The physics integrator is real scuffed. Nothing has mass, and no forces
are applied. Instead, objects affect each other's acceleration. It acts
functionally like a force accumulator where everything has a mass of 1.
Under this model, it must be cleared each frame so that it can be
re-accumulated during the next physics calculation cycle.
This bug was spotted because of anomolous behavior of the velocity
pointer. Nearly stationary boids would have a rather large (especially
after the coefficient reduction earlier) velocity. I noticed this
earlier when building the debug tool and thought it was an error in
the calculations. There might still be bugs, I still need to test, but
that particular one seems to have been a position integrator error.

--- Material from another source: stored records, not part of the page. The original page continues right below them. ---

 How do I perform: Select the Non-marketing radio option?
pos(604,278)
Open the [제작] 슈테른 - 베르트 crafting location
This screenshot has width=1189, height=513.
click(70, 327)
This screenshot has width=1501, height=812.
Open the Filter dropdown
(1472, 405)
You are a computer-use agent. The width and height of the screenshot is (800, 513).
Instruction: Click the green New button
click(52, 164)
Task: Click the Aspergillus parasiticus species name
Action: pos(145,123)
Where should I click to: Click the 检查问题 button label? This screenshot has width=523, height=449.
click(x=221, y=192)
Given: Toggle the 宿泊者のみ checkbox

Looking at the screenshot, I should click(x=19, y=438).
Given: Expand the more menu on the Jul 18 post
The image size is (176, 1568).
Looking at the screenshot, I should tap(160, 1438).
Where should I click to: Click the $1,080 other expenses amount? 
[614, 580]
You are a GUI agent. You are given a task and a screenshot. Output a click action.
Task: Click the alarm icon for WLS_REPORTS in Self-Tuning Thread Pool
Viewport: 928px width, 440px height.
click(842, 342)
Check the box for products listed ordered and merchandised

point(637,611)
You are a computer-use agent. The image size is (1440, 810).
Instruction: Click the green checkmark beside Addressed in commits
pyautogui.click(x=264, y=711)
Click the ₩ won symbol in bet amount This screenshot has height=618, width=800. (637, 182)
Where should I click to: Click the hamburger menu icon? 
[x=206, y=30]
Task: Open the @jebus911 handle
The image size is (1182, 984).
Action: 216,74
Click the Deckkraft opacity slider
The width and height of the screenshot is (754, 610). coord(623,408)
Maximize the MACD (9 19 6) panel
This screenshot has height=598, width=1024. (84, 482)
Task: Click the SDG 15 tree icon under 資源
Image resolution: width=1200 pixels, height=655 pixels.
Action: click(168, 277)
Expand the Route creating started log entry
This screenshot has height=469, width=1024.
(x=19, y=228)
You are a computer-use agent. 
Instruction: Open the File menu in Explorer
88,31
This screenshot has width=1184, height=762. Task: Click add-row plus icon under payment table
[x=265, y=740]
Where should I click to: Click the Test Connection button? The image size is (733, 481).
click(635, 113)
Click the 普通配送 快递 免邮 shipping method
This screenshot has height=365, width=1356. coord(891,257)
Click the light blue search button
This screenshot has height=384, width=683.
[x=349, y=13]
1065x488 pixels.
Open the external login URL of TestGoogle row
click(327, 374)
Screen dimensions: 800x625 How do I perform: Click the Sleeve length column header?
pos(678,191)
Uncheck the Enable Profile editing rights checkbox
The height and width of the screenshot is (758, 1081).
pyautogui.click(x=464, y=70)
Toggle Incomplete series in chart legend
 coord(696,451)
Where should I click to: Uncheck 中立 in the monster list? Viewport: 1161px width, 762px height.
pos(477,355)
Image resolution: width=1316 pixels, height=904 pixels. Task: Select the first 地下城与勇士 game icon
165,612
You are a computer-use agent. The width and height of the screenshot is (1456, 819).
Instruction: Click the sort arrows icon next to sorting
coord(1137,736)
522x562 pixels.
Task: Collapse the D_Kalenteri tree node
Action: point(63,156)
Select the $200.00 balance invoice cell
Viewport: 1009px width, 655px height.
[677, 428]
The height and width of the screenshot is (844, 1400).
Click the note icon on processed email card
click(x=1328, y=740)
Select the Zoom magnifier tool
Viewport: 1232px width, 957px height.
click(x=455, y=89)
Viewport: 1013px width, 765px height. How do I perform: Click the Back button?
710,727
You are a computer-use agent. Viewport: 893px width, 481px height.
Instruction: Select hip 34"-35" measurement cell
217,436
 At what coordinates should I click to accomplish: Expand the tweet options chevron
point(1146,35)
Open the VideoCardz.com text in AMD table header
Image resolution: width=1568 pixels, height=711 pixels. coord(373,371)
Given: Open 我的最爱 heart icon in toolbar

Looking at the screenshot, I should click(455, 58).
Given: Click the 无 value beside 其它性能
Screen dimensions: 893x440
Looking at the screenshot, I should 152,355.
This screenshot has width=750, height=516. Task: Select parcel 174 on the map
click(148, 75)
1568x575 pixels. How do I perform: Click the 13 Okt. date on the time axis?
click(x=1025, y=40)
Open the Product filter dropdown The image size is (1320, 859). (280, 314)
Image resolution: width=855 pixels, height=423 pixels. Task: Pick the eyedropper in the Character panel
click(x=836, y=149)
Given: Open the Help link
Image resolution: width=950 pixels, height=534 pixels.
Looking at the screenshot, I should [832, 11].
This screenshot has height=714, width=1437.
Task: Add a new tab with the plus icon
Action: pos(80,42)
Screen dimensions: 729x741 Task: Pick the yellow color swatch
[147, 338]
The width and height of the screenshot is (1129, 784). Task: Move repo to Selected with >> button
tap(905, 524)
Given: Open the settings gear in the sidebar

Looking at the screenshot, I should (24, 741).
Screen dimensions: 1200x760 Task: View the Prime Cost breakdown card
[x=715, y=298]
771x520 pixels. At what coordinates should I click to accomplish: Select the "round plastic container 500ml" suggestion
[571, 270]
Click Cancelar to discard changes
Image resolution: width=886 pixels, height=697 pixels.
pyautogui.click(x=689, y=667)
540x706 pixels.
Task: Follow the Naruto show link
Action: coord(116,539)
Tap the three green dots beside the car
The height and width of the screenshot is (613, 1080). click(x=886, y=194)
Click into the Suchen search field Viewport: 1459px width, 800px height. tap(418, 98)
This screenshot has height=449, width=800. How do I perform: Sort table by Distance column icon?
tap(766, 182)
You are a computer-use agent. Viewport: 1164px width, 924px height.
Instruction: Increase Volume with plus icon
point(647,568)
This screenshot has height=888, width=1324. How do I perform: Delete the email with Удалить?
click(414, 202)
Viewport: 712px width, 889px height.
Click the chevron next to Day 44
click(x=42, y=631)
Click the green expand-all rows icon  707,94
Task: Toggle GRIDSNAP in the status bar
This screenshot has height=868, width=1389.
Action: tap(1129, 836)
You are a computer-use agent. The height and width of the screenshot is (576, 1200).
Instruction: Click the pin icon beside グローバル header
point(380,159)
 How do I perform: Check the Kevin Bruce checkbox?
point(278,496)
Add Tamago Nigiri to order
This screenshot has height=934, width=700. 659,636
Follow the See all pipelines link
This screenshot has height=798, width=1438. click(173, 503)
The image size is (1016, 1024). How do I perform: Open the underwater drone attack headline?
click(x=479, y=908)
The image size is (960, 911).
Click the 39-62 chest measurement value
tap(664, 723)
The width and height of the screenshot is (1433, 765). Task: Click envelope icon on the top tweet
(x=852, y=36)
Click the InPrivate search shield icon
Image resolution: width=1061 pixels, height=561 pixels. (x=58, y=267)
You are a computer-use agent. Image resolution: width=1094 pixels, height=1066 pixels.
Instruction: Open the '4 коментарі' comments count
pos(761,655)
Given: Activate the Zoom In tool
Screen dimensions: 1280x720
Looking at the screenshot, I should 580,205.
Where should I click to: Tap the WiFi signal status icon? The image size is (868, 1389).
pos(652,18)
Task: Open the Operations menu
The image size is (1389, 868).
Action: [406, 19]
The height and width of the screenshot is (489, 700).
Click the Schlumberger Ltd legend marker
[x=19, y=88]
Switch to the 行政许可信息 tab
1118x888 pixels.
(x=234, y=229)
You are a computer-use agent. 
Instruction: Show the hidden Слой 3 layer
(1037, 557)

The reubild frequency of the spatial tree was causing calculations to
operate on old information. This is not the intended behavior. The
default schedule seems to be to run every frame.
I also lowered the debug pointer coefficient. Boids moving at a normal
velocity are actually fast enough to draw a meaningful line. Maybe I'll
switch it into some kind of exponential space so small changes are
visible, and big changes don't draw a line all the way across the
screen.
I made the center_of_boids() and velocity_of_boids() functions so that
they can be reused in the debug overlay operations. I should probably
use them in the main system, too.
Right-clicking toggles velocity sensing mode and the cursor gets a line
that indicates the average velocity of the targeted points.
There is a coefficient of 50.0 on the pointer magnitude. The boids move
so slowly that the line is very short without this magnification.
There is also something wrong with the math. The boids expand and slow
down, but the velocity vector does not reflect this. It *grows* slightly
and then stays at that size as the boids slowly approach a stop.
When writing the average velocity function, I realized that it is
**exactly** the same as the center of mass function. They're both just
averaging a bunch of points. Both functions are implemented as pass-
through calls to a general purpose Vec2 averaging function.
The `impl Iterator<...>...` *is* actually necessary because of the use
of `map()`s to filter out the boids parts from the spatial tree.
`enumerate()` begins counting at 0, so I was dividing the sum by one
less than the count of boids. Thus the over-expanded result.
I should do unit testing.
I should rewrite this function to take the vector directly. I *know*
that the input is a vector at all times. Mmh.